Transcribe all of the entries, matching each one exactly.

(Supplied records Opens)

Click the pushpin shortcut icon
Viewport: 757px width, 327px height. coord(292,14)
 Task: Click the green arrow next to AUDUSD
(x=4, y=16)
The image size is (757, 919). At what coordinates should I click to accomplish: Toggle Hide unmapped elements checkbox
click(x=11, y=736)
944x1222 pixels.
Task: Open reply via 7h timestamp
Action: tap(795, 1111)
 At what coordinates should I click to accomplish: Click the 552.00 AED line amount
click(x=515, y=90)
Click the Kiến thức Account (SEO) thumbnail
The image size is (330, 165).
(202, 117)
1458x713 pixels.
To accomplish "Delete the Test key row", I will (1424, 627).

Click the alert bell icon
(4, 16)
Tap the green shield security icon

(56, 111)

(Supplied records Closes)

▸ Result
Click the pushpin shortcut icon
Viewport: 757px width, 327px height. coord(292,14)
 Task: Click the green arrow next to AUDUSD
(x=4, y=16)
The image size is (757, 919). At what coordinates should I click to accomplish: Toggle Hide unmapped elements checkbox
click(x=11, y=736)
944x1222 pixels.
Task: Open reply via 7h timestamp
Action: tap(795, 1111)
 At what coordinates should I click to accomplish: Click the 552.00 AED line amount
click(x=515, y=90)
Click the Kiến thức Account (SEO) thumbnail
The image size is (330, 165).
(202, 117)
1458x713 pixels.
To accomplish "Delete the Test key row", I will (1424, 627).

Click the alert bell icon
(4, 16)
Tap the green shield security icon

(56, 111)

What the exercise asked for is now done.